Reconnect Rondo’s website describes their proposal as a “restorative movement”, one that is “eager to right the wrongs of the devastation caused by the original construction of I-94”. ("Home", Reconnect Rondo website) Themes of justice, equity, and redress are prominent throughout the organization’s website. ("The Big Idea", Reconnect Rondo website) It is clear that racial justice is a primary motivation; Reconnect Rondo views their proposal as a means to redress the racist public policy decisions that caused the destruction of the neighborhood. The land bridge is also pitched as an economic stimulus for the area, providing construction jobs as well as new business opportunities and retail for the neighborhood. These issues of racial justice and economic justice are bound up with one another. During its hey-day in the early twentieth century Rondo was a dynamic economic zone for the Twin Cities’ Black community, a site of vibrant economic activity akin to Tulsa’s famed “Black Wall Street”.

The second non-profit seeking to redevelop I-94 in and around Rondo is the Twin Cities Boulevard project. The organization describes its project as “a vision to replace I-94 between downtown Minneapolis and Saint Paul and reclaim freeway land for surrounding communities”. ("Home", Twin Cities Blvd website) Instead of covering a portion of I-94, the Twin Cities Boulevard organizers propose removing the entirety of I-94 between Hiawatha Avenue in Minneapolis and Marion Boulevard in St. Paul. In place of the interstate would sit a seven and a half mile boulevard featuring protected bike lanes and bus rapid transit lines. Like Reconnect Rondo, the organization’s online materials focus on restorative justice for impacted communities, particularly BIPOC communities, that were displaced by I-94’s construction and harmed by its fifty year existence. However, whereas Reconnect Rondo’s concerns are squarely focused on racial justice, Twin Cities Boulevard’s vision aligns more closely with the principles of New Urbanism, an urban planning movement that advocates for a return to principles like transit oriented design and traditional neighborhood structure. By this the organization means densely populated, mixed-use, walkable neighborhoods that privilege green space and transit over personal vehicles. Twin Cities Boulevard, they argue, would allow for a more livable, healthy, equitable Rondo by removing the area’s largest polluter and replacing it with a safer form of infrastructure. We have then, in the broadest terms, a question of redesign vs replacement, reform versus abolition, both framed in the context of social justice.

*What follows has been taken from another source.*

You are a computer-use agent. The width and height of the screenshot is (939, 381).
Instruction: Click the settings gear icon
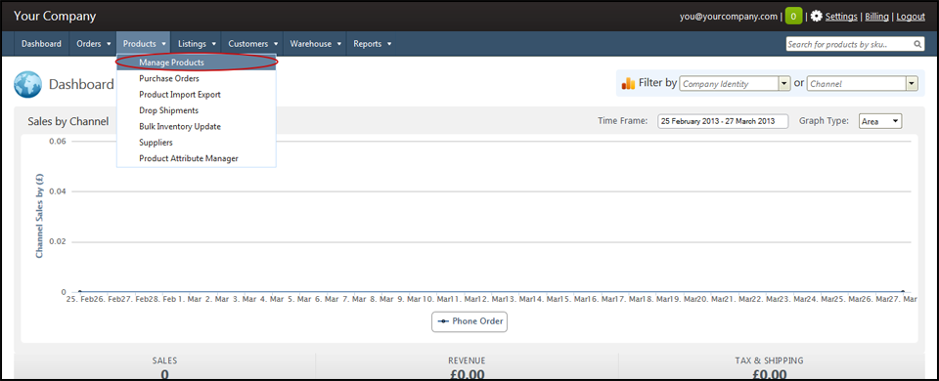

Figure 5. Rendering of potential transit boulevard, courtesy Twin Cities Boulevard project.


It is this more expansive focus and emphasis on new urbanist principles that sets the two organizations apart. In fact, the Twin Cities Boulevard website specifically critiques the Reconnect Rondo proposal. From the group’s website:

Instead of designing and promoting alternatives to remove the highway and repair its harms, MnDOT and the Rethinking I-94 project process have prioritized the perpetuation of the status quo … Unfortunately, the highway lid (also called a land bridge or cap) that is proposed by the nonprofit Reconnect Rondo—and supported by MnDOT—also fails to address these core issues. ("Home", Twin Cities Blvd website)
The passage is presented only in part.